* ŹRÓDŁO *
┌──

Dodany: 26.07.2011 22:29|Autor: do0ora

Głos osoby rozczarowanej


Zaczęłam czytać powieść Stiega Larssona "Mężczyźni, którzy nienawidzą kobiet" z nastawieniem na wciągającą, miłą i przyjemną lekturkę. Nie sądziłam, że będzie to rewelacja, ale przecież coś ci wszyscy ludzie muszą w tej powieści widzieć. No cóż, przeczytałam i nie mam pojęcia, skąd wziął się ten szał.

Mikael Blomkvist, dziennikarz, właściciel magazynu "Millenium", świeżo skazany za zniesławienie starego biznesmena Wennerstroma, a więc z dość marnymi perspektywami na dalszą karierę zawodową, pewnego dnia dostaje zupełnie niespodziewanie poproszony o rozmowę z byłym właścicielem wielkiej korporacji, Henrikiem Vangerem. W życiu tego staruszka pozostała jedna niewyjaśniona tajemnica, którą po latach chciałby wreszcie rozwiązać - i to właśnie Blomkvist ma to zadanie dla niego wykonać. Godzi się - bo cóż ma lepszego do roboty? A Henrik Vanger pieniędzy nie szczędzi, w dodatku obiecuje ujawnić mu pewne informacje, które mogą pomóc Mikaelowi pogrążyć Wennerstroma.

└──

* UDOSTĘPNIONE DANE *
┌──

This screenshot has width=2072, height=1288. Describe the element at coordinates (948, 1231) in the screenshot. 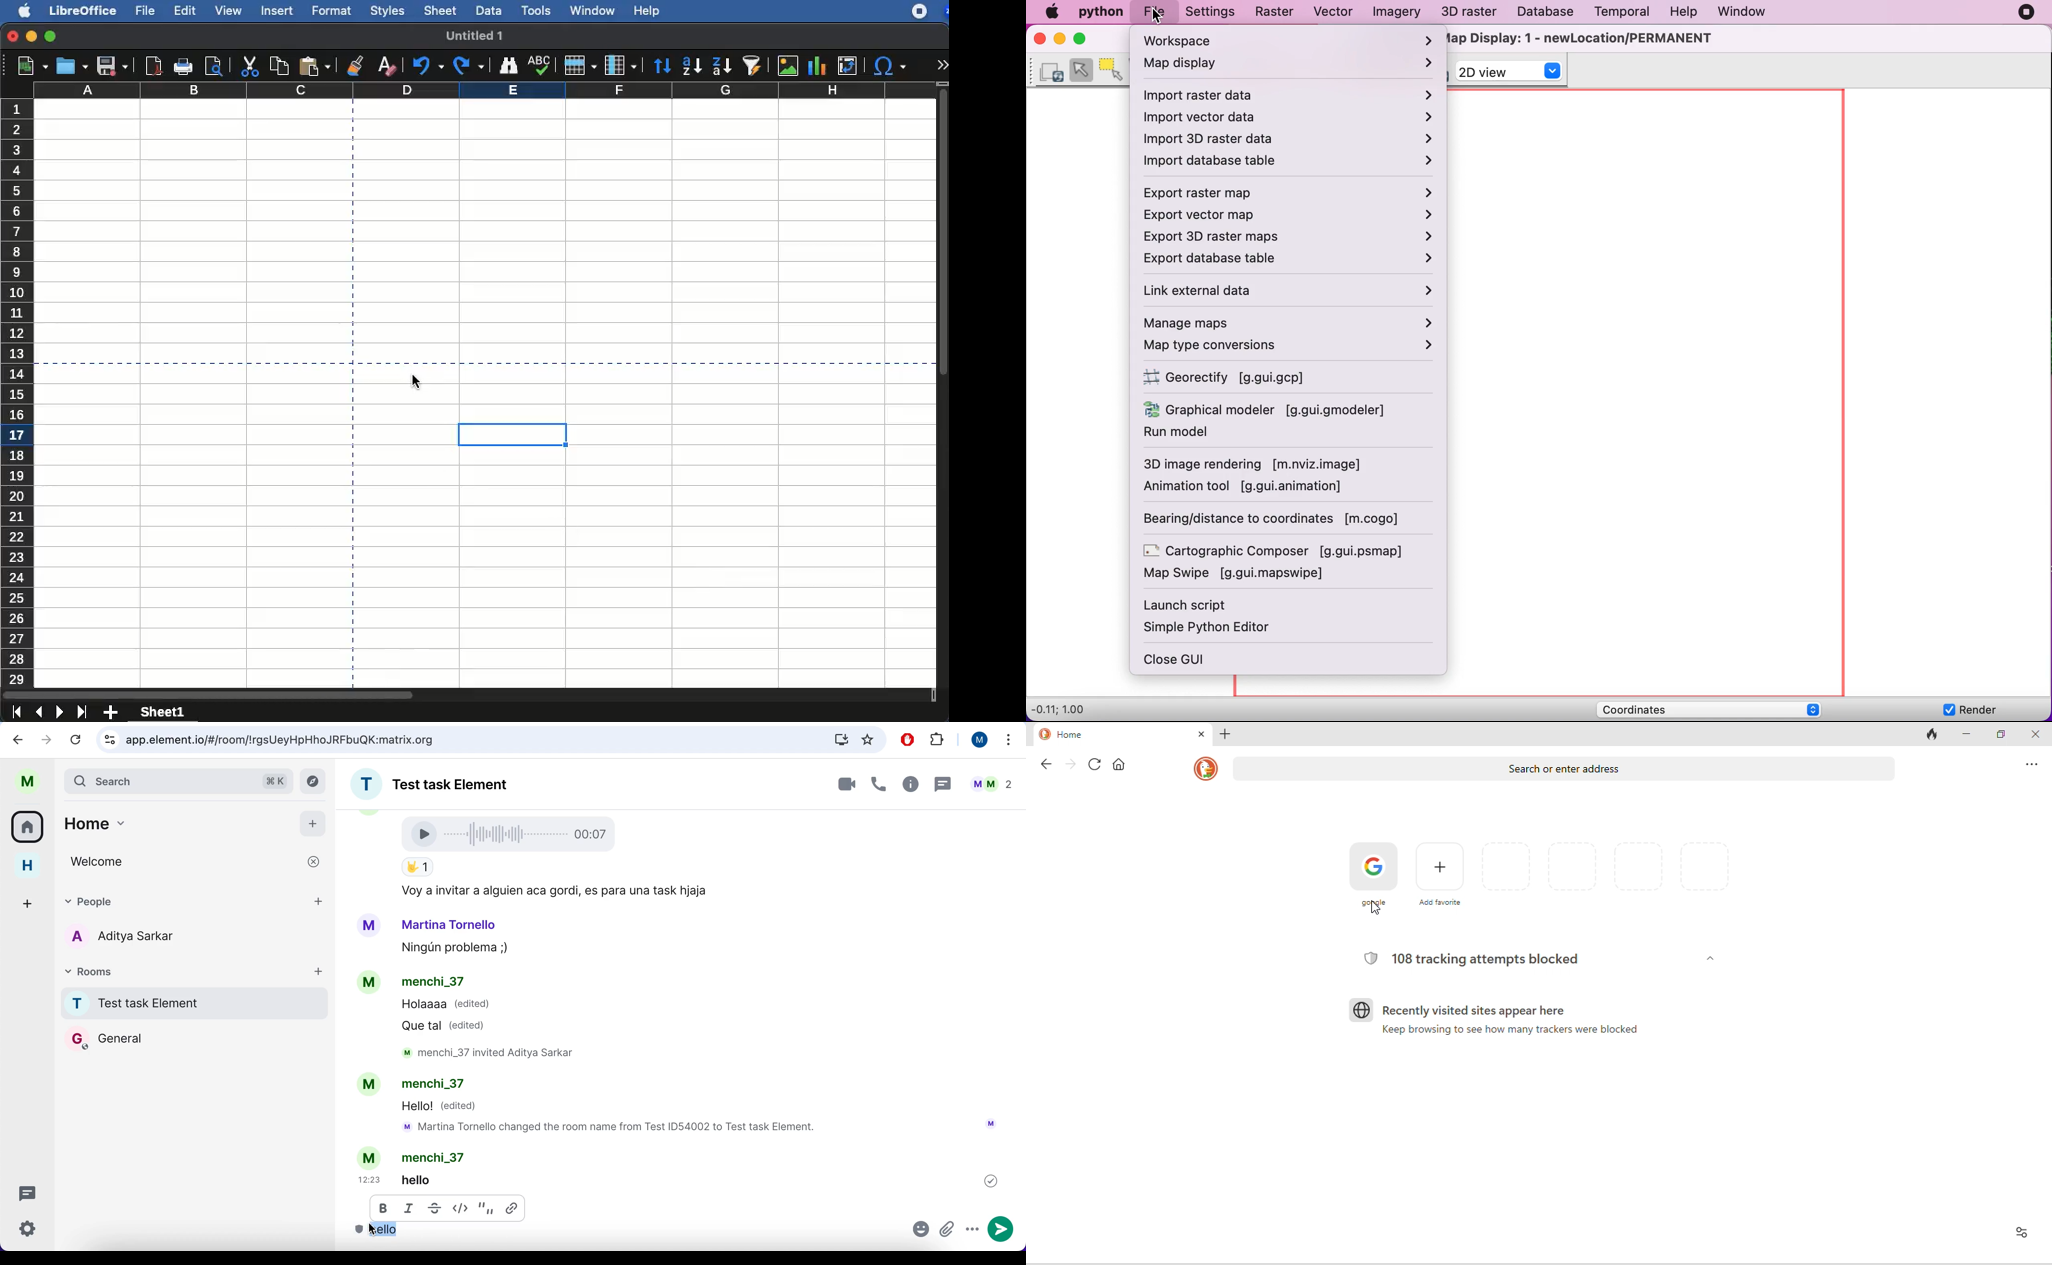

└──

* ZADANIA DO WYKONANIA *
A) Za co, według recenzji, skazano Mikaela Blomkvista?
B) Przedstaw w formie krótkiej listy akapit recenzji zaczynający się od słów „Mikael Blomkvist, dziennikarz”, zachowując jego najważniejsze fakty.
C) Wypisz z recenzji słowo w słowo fragment, który zaczyna się od „Głos osoby rozczarowanej” i ciągnie się aż do „się ten szał.”.
Dane pochodzą z innego źródła niż recenzja.

* ODPOWIEDZI DO ZADAŃ *
A) Za zniesławienie starego biznesmena Wennerstroma.

B)
- Mikael Blomkvist jest dziennikarzem i właścicielem magazynu „Millenium”.
- Został świeżo skazany za zniesławienie biznesmena Wennerstroma, więc jego dalsza kariera rysuje się marnie.
- Niespodziewanie zostaje poproszony o rozmowę z Henrikiem Vangerem, byłym właścicielem wielkiej korporacji.
- Vanger chce po latach rozwiązać niewyjaśnioną tajemnicę ze swojego życia i powierza to zadanie Blomkvistowi.
- Blomkvist się zgadza, a Vanger nie szczędzi pieniędzy i obiecuje mu informacje, które mogą pomóc pogrążyć Wennerstroma.

C)
Głos osoby rozczarowanej


Zaczęłam czytać powieść Stiega Larssona "Mężczyźni, którzy nienawidzą kobiet" z nastawieniem na wciągającą, miłą i przyjemną lekturkę. Nie sądziłam, że będzie to rewelacja, ale przecież coś ci wszyscy ludzie muszą w tej powieści widzieć. No cóż, przeczytałam i nie mam pojęcia, skąd wziął się ten szał.